In cooperation with the EMRAX 188 engine, the composite propeller is able to achieve the set torque. The rotational speeds of the propeller at given moments agree with the speeds of the propeller measured on the actual stand. The differences in the torque measured on the real stand and that measured in the simulation model at the same currents result from the fact that the simulation works in ideal conditions, without disturbances, and some model elements are based on polynomials, which are not able to perfectly reflect the real conditions. Another reason may be inaccurate/rounded measurements of currents, torques and velocities on an actual test bench. The propeller response time (adjustment time), with increasing torque, and thus also with increasing power, needed to obtain the set torque value decreases.

As for the wooden propeller, in cooperation with the EMRAX 188 engine, it achieves the given torque in a shorter time than a composite propeller. The differences between the model and the real stand in the currents and the corresponding moments and velocities have the same causes as in case of the composite propeller.
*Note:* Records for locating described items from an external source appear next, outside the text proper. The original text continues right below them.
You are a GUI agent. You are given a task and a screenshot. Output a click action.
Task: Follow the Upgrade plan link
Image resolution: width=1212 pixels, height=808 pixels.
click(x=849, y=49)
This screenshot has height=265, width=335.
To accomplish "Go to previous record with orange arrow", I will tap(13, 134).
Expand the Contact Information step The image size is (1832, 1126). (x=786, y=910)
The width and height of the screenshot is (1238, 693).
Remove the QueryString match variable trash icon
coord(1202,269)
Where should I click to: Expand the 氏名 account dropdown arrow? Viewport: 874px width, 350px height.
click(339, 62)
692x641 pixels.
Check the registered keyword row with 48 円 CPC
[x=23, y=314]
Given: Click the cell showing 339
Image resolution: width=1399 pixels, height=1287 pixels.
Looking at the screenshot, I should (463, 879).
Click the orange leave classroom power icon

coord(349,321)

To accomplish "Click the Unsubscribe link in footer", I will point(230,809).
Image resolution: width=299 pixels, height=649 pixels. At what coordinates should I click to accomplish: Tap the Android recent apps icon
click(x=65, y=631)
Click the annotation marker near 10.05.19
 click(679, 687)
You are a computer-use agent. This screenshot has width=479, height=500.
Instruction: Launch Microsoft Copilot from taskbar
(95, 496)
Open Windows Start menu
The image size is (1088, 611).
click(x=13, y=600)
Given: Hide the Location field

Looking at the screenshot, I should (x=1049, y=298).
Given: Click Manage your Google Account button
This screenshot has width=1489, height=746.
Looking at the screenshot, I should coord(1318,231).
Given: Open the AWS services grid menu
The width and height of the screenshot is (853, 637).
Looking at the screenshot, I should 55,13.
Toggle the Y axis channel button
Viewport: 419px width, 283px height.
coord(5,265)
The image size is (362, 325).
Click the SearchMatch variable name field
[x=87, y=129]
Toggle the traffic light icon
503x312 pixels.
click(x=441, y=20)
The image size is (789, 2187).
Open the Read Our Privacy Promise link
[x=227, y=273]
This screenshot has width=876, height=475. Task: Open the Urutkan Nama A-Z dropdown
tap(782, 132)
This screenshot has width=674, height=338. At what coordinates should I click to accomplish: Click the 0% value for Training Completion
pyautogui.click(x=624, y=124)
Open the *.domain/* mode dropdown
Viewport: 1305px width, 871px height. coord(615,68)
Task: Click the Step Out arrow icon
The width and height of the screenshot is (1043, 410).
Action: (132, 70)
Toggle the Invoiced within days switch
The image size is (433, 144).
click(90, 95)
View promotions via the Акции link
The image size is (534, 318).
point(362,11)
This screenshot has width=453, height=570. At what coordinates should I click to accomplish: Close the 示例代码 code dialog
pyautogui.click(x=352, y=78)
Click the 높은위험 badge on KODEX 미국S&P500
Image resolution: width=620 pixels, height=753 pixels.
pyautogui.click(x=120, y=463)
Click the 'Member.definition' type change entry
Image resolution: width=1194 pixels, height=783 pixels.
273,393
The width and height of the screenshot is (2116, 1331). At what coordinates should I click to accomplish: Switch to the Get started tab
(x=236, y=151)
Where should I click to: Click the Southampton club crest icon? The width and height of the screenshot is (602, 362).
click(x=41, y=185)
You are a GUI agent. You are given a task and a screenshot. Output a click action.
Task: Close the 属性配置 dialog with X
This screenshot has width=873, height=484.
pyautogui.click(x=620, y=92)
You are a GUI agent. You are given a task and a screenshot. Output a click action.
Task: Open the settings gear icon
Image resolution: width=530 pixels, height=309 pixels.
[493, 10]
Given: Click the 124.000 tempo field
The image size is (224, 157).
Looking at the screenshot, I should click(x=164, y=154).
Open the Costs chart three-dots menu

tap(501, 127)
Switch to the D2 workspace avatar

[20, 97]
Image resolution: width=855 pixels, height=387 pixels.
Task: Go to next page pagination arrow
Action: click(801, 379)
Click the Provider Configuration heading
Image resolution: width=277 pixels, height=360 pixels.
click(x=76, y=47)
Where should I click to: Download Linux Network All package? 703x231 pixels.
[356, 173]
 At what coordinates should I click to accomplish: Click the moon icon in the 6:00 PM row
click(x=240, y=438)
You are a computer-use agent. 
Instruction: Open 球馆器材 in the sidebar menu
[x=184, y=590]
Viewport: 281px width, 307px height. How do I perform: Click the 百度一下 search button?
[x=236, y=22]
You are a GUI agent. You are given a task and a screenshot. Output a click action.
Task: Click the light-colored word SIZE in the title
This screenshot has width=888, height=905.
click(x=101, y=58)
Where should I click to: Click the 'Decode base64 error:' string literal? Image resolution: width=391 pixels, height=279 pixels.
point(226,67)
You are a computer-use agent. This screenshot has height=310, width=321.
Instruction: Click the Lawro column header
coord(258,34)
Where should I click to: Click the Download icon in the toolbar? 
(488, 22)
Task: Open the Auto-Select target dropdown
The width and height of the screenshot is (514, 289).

Before moving on to summarising the results of the present study, attention needs to be drawn to fact that a coefficient of 0.6 was adopted for the numerical model, which is representative of the relationship prevailing between the current flowing through the motor winding and the torque. During measurements on the real stand, this ratio was not always 0.6, but it changed from ~0.7 for low currents to ~0.5 for high currents, although the values changed, with different values manifesting in different cycles.

Based on the above conclusions, we may ascertain that the EMRAX 188 engine possesses a power appropriate for achieving the set torques and speed, but that the duration of the adjustment is not satisfactory. Therefore, the next stage of the project will be to rebuild the model and test stand using a larger EMRAX 208 motor.